Attention should focus on the implied cap rates thrown out by
the affair, which should set the benchmark for cap rates -
essentially the ratio of earnings before interest, tax,
depreciation and amortization to enterprise value expressed as a
percentage for real estate transactions - on other high-quality
diversified portfolios of distressed Japanese residential real
estate. As entertaining as the bidding war over the delisted REIT's
debt and equity is, it's ultimately a sideshow - the difference in
enterprise value between the two bids is minimal.
As important: pay heed to the re-emergence of Daiwa as the rival
suitor for New City in what was meant to be the closing lap of its
rehabilitation process.
That Daiwa has the backing of NRC's creditors suggests not only
are lenders getting more assertive but also that strong domestic
companies are the favored sponsors to rehabilitate the highly
regulated REIT space.
Foreigners should probably stick to searching for bargains in
real estate investment and asset management in their Japanese hunt
for what CB Richard Ellis describes as the greatest array of
distressed real estate deals in Asia.
Rehabilitation
Faced with a liquidity crunch in October 2008, residential REIT
NCR filed for civil rehabilitation - the Japanese equivalent of
Chapter 11 - and NCR's managers chose Lone Star in April as sponsor
to oversee its rehabilitation. The U.S. private equity shop offered
to buy out existing holders at Y35,000 per unit and subscribe to a
Y6 billion placement for 400,000 new units/shares, which was given
the nod by shareholders.
Things were going swimmingly until July when creditors,
reportedly unimpressed with the low 0.65% rate the Texan distressed
asset investor was offering to pay on NCR's loans, rejected New
City's plan and Daiwa jumped back into the fray, proposing a rival
bid that would merge NCR into Daiwa-backed REIT BLife Investment
Corp.(8984.TO).
Currying favor with both equity and debt holders, Daiwa has
offered to buy out unit holders at between Y40,000 and Y55,0000 on
top of a Y6 billion placement, and to pay 0.9-1.% over the Tokyo
Interbank Offered Rate (Tibor) on NRC's debt on a faster
amortization schedule, according to local media reports.
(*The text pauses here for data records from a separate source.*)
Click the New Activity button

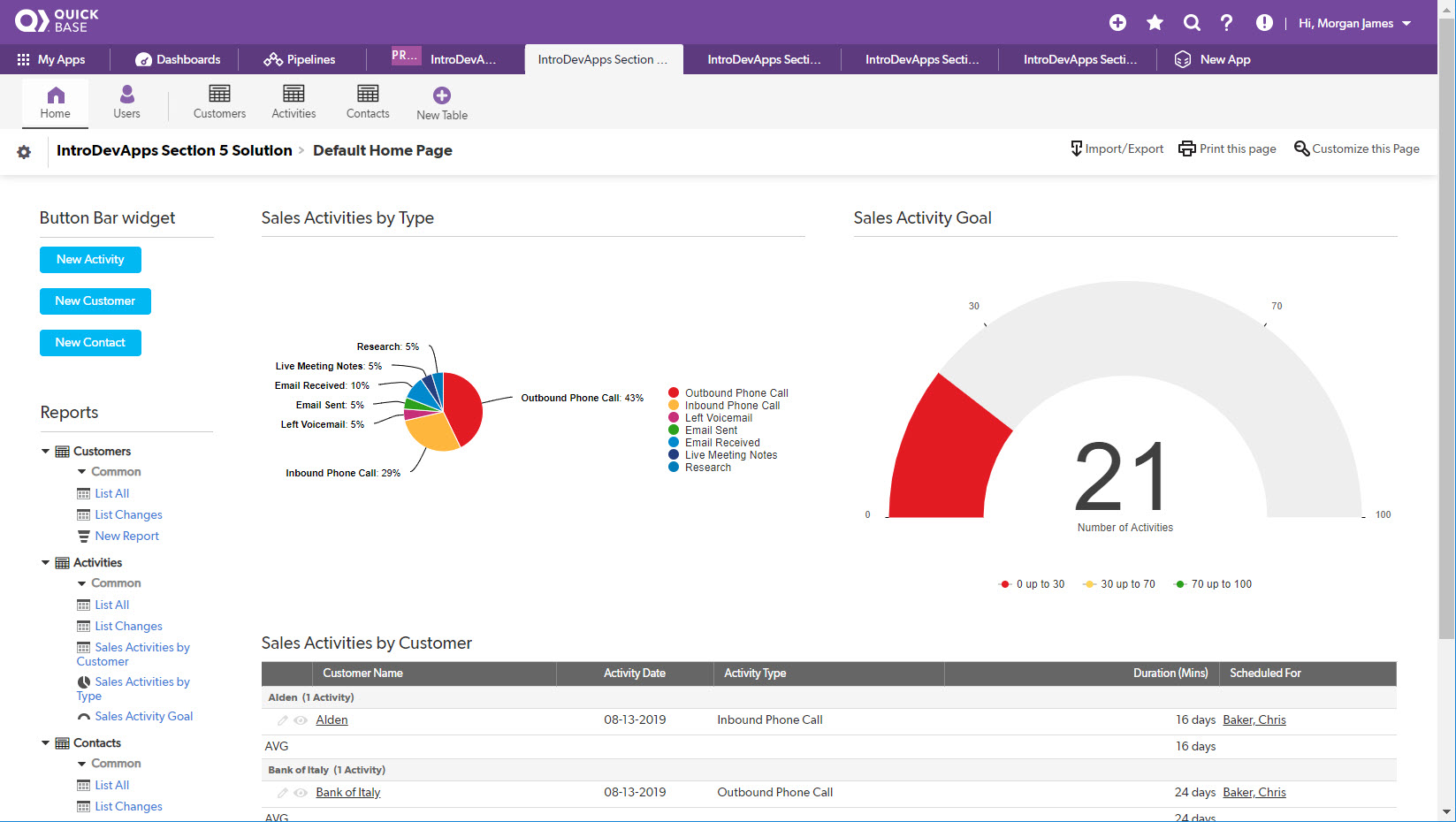pos(90,260)
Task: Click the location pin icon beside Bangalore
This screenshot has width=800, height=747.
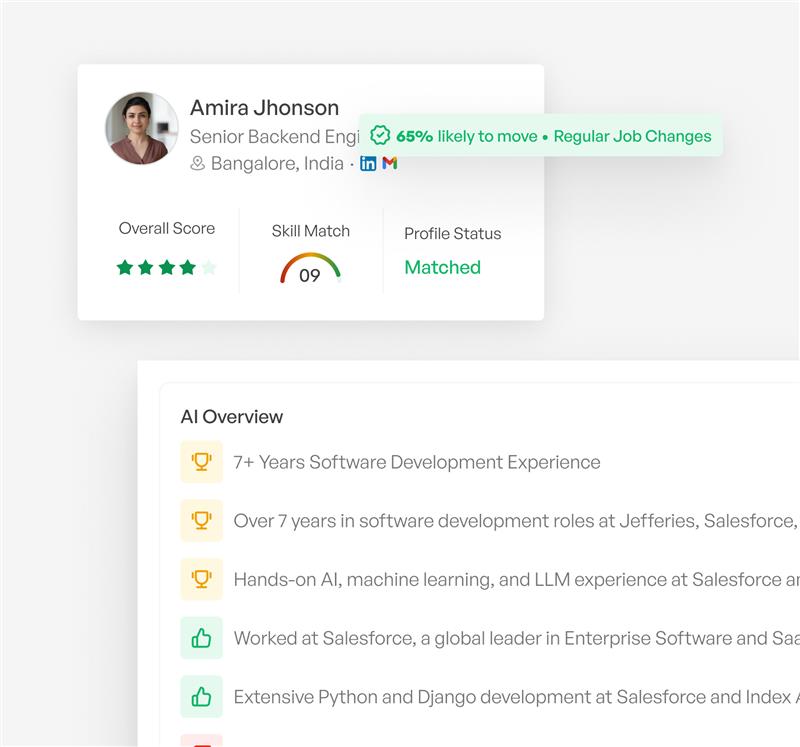Action: click(198, 164)
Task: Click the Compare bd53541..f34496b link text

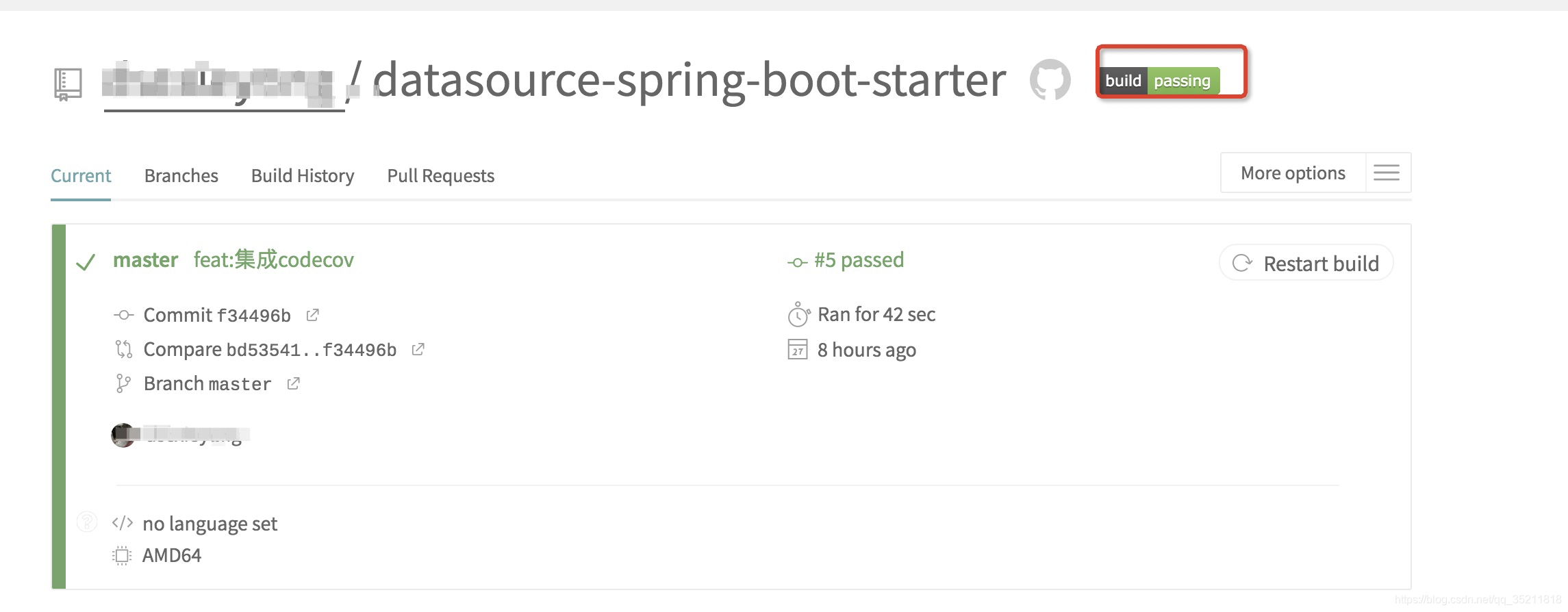Action: 270,350
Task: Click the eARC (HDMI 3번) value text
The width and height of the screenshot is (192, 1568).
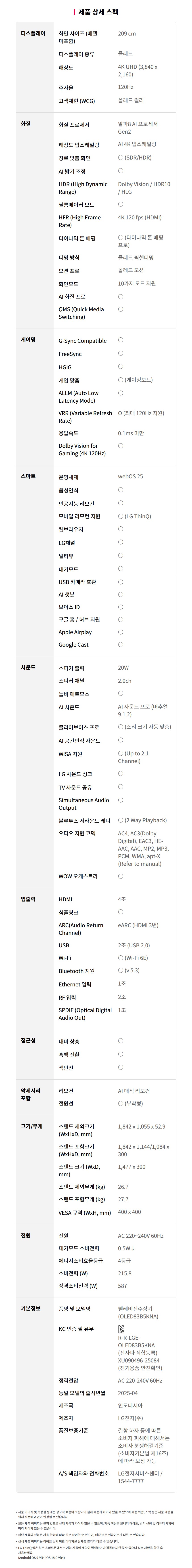Action: (138, 925)
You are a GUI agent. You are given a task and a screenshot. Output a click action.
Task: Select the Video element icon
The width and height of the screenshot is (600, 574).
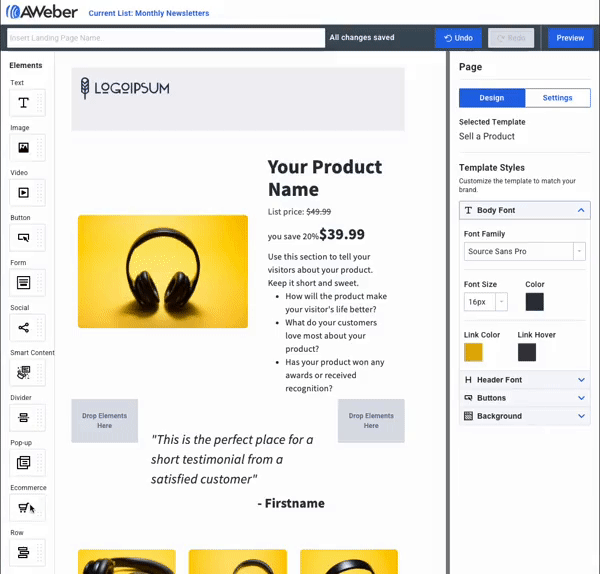tap(24, 192)
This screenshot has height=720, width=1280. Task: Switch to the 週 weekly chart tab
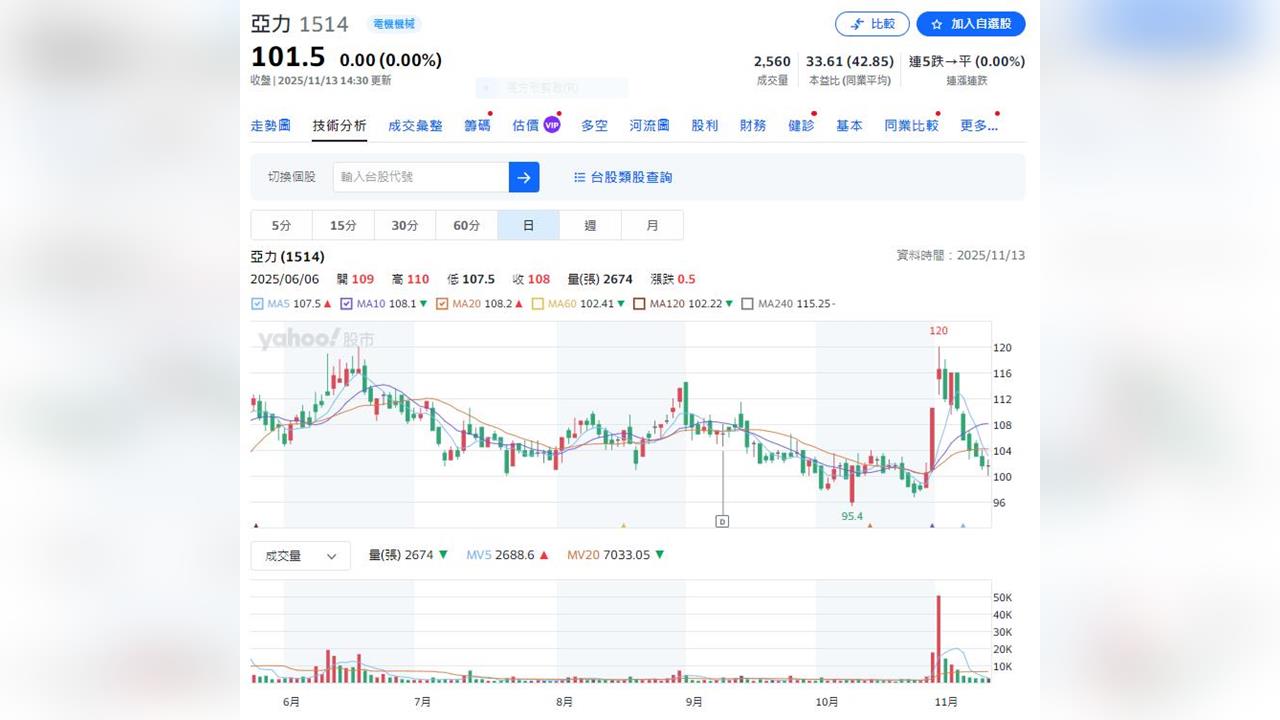(590, 225)
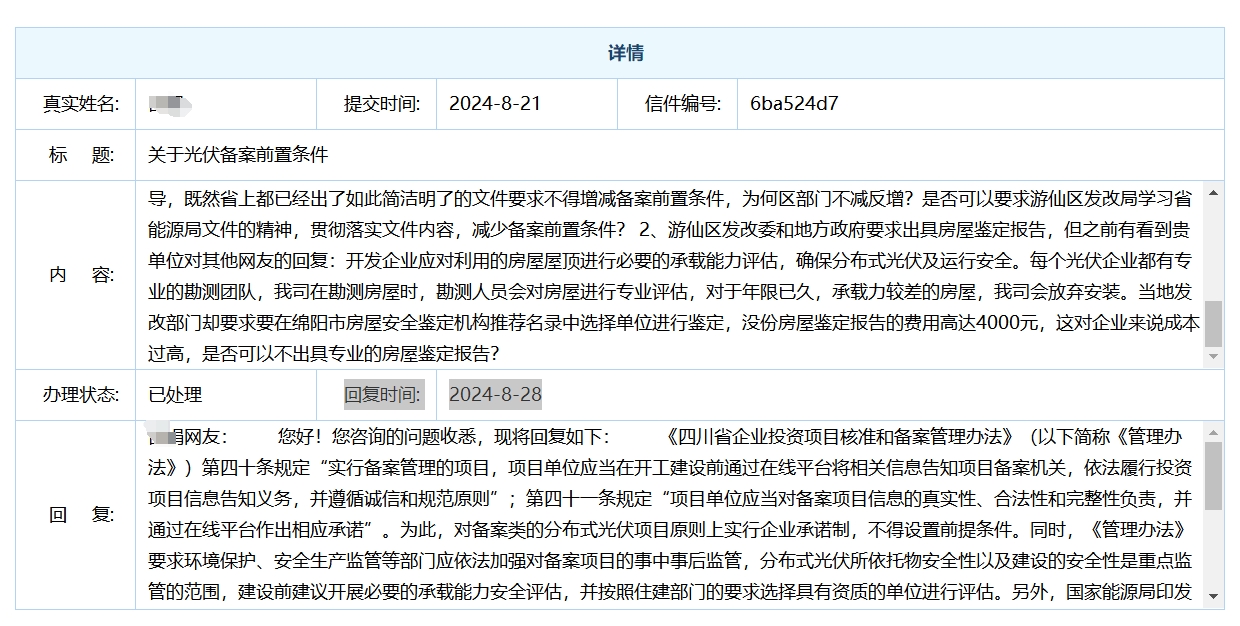
Task: Click the content box scroll-down arrow
Action: 1214,357
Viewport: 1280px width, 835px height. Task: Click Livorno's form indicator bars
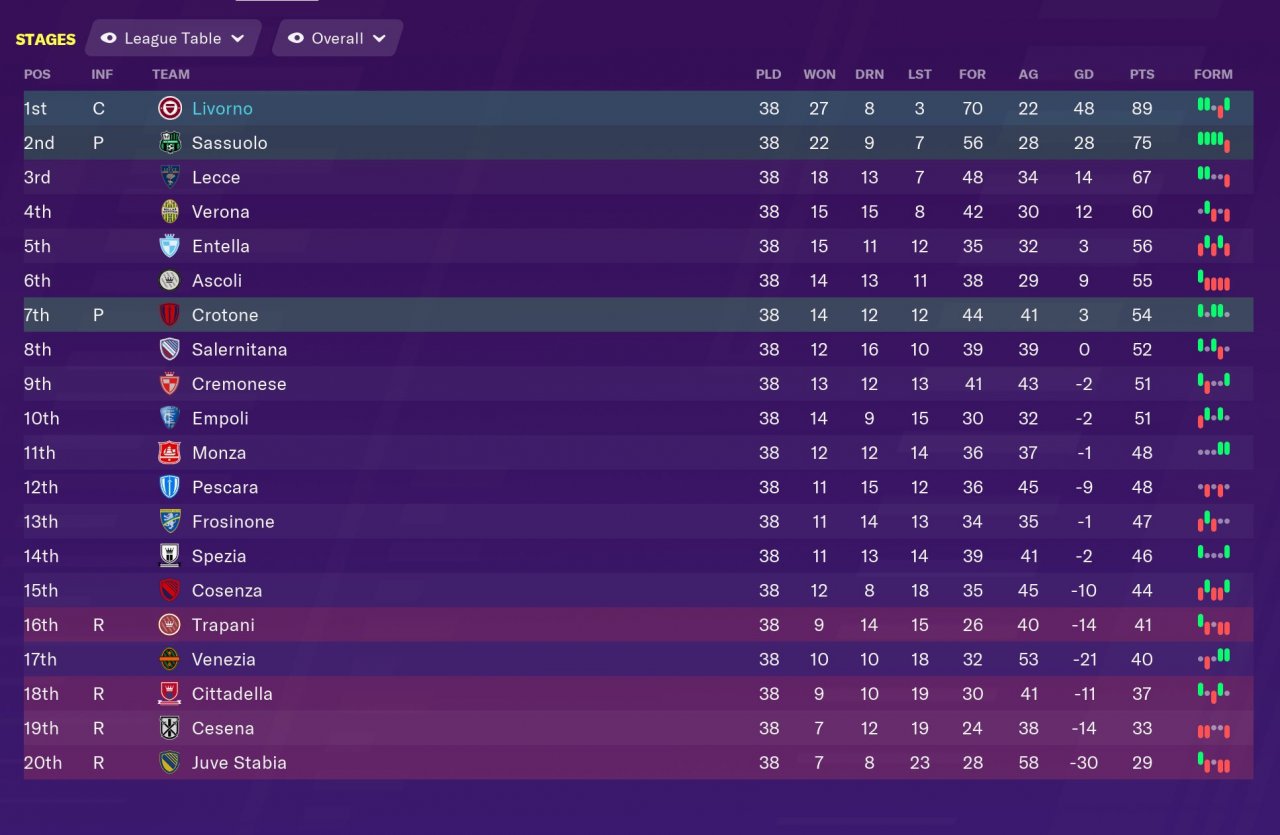(1213, 107)
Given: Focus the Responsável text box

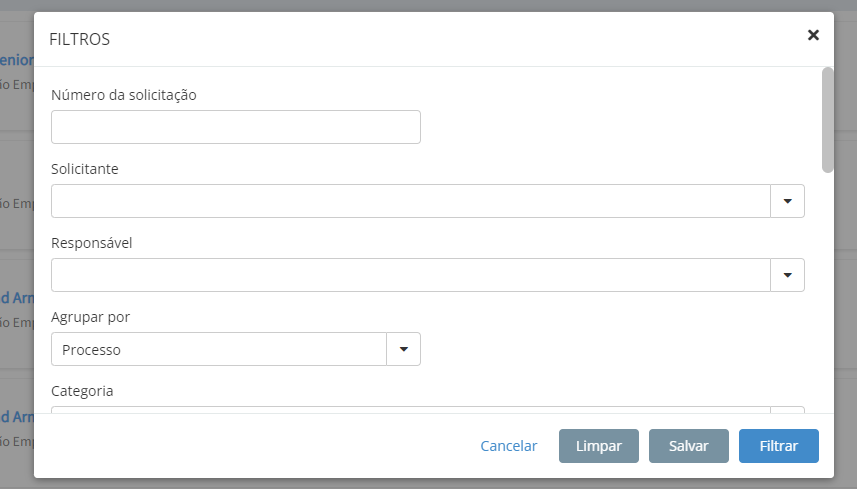Looking at the screenshot, I should pyautogui.click(x=410, y=275).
Three-month Tibor is around 0.55%.
NRC's fate will probably be decided at a second creditors'
meeting on Sept. 9th. Lone Star sweetened its offer Thursday by
raising the rate it is prepared to pay on the debt to 1.25-1.5% and
with an accelerated repayment over five years.
(http://www.ncrinv.co.jp/ir/topwhats/2009-0820-00000.pdf - Japanese
language).
Cap Rates
All this is good news for the equity and debt-holders but a
closer look at the enterprise value implied by both deals shows
just Y3.6 billion difference, or $38 million, due to the minimal
value being attached to New City's equity in relation to its
reappraised balance sheet. That in turn means minimal divergence in
implied cap rates between the offers on NRC's portfolio, which
range between 7.02% and 7.23%.
The level of attention being paid to the New City case by real
estate investors in Japan suggests these implied cap rates are
likely to become benchmarks for other deals.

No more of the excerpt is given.